Thomas Kautzor writes:

While the region is the third most important economically in France, with the 2nd and 5th largest cities with Marseilles and Nice, and is very dependent on tourism, rail preservation sites are few and far in between.

See also:

Part 1 Tourist Railways

Part 2 Museums


Preserved Locos:

SNCF 040.B.9 (Schneider 2512/1893, ex PLM 4.B.9, ex 3219) is plinthed at the junction of D97 and D13 in the centre of Carnoules (Var). It is classified as an ‘historical monument’ and was based at Carnoules shed from 1918 to 1930. Carnoules had the only shed between Marseille and Nice between 1862 and 1961.

Carqueiranne (Var), on the Côte d’Azur between Toulon and Hyères, used to be a station on the metre gauge Chemins de fer de Provence (CP, ex-C.f. du Sud de la France SF) coastal line between Toulon and Saint-Raphaël (107 km), a coastal line with short branches to Saint-Tropez and Cogolin, which could have become a perfect tourist line had it not been closed in 1948. The station at building at 3, Avenue de la Gare now houses the municipal police. A standard gauge 0-4-0T from the north of France (Henschel 18524/1921, ex Société Vermandoise de Sucreries, Beauchamp (Somme), ex Sucrerie F. Béghin, Thumeries (Nord)) has been placed on display outside to commemorate the railway.

Mr. Gérard Bernaud at Le Cannet (Alpes-Maritime, north of Cannes) owns an ex-Houillères d’Auvergne 0-4-0T (Corpet-Louvet 1962/1951), which is for sale: http://www.tvnp.fr/PFF/?p=7976

Chemins de fer de Camargue (CC) relics:

Located in the western part of the region, the Camargue, now a major tourist destination, was once served by two metre gauge lines from Arles to Salin-de-Giraud (37.9 km) and to Les Saintes-Maries-de-la-Mer (37.3 km) (https://fr.wikipedia.org/wiki/Chemins_de_fer_de_Camargue). Electrified in the early 1930s, the lines could have been used to transport tourists around the area had they not been closed in the 1950s, despite an effort at modernization after World War II. Although none of the rolling stock is known to have survived, nowadays relics of the railway can still be found at many locations, including Arles-Trinquetaille, where the railway’s extensive depot, maintenance and transfer facilities were located. These have been turned into a bus depot, while the station building and the freight transfer sheds have been used by the regional road authority. The other two pictures show the station buildings at Villeneuve-Romieu (on the line to Salin-de-Giraud), presently abandoned, and Maguelonne-Le Sauvage (on the line to Les Saintes-Marie-de-la-Mer), now a private home.

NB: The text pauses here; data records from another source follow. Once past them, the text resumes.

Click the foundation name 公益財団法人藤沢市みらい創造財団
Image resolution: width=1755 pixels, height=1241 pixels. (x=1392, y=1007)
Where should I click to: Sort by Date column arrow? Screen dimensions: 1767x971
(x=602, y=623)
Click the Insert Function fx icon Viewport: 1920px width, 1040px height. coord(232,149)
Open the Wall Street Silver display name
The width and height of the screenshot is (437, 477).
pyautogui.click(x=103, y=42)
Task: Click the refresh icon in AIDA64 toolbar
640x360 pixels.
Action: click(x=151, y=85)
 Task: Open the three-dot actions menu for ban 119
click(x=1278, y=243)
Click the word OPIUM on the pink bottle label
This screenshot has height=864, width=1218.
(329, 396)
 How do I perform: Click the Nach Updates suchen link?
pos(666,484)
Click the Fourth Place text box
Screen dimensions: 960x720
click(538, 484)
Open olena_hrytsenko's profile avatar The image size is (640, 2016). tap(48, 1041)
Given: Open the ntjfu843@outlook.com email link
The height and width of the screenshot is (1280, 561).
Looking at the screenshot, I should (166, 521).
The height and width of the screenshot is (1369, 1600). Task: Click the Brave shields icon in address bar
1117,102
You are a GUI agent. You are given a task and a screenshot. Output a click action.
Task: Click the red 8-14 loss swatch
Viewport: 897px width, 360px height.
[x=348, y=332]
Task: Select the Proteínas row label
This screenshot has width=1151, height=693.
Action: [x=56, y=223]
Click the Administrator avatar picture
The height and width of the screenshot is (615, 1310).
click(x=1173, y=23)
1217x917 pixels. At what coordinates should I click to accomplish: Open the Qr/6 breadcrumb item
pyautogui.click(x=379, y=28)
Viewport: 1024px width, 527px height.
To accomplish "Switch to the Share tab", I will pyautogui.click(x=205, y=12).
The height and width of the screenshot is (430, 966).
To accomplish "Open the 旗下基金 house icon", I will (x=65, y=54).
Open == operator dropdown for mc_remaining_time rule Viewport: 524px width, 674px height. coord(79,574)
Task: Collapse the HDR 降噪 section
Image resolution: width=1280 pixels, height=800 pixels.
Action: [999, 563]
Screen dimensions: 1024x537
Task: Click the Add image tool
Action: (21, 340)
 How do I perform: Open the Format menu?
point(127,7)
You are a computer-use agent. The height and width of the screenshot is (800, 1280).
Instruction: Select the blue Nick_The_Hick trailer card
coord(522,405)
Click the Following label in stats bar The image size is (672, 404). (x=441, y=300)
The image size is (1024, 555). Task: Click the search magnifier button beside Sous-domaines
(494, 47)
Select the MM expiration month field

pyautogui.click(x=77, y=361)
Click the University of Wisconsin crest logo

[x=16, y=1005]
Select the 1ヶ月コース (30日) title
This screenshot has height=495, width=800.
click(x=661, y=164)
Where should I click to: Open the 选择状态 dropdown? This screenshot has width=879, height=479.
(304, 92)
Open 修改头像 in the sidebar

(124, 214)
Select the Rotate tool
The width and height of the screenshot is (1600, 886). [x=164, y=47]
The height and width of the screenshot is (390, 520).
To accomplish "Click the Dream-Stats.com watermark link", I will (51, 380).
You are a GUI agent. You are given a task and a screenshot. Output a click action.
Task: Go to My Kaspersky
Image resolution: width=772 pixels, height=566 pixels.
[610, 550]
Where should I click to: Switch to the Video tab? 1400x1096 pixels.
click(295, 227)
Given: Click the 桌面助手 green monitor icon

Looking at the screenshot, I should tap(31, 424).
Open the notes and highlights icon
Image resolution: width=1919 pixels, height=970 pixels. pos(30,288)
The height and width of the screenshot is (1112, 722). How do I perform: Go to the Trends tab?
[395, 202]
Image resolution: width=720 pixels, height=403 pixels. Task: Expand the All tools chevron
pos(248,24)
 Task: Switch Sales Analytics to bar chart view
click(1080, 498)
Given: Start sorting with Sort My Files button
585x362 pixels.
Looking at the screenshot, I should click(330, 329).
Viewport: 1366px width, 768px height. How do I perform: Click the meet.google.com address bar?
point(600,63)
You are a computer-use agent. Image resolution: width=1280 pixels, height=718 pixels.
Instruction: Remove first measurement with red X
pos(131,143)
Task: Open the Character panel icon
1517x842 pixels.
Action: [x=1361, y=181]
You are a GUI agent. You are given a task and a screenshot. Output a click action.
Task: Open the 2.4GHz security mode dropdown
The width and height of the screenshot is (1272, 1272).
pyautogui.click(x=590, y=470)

The former CC station at Arles-Trinquetaille, now the offices of the regional road authority;
The water tower and workshops at Arles-Trinquetaille;
The workshops at Arles-Trinquetaille;
The goods shed at Arles-Triquetaille;
The goods and transfer shed at Arles-Trinquetaille;
Maguelonne-Le Sauvage station, on the former CC line to Les Saintes-Marie-de-la-Mer;
The abandoned CC station at Villeneuve-Romieu, on the former line to Salin-de-Giraud.

Vélorails:

Rail bike operations are very popular with families on closed or lightly-used railway lines in France. Apart from ‘Vélorail de Provence’ at Plan d’Orgon (see above), there are two other vélorail operations in the PACA region:

At Pourcieux (Var) on the closed Gardanne – Carnoules line, ‘Vélorail 83 / Vélorail de la Sainte Baume’ (http://www.veloraildefrance.com/velorail83) operates over 7.5 km to Saint-Maximin with 12 five-seat rail bikes. The stretch of line includes a tunnel and two viaducts.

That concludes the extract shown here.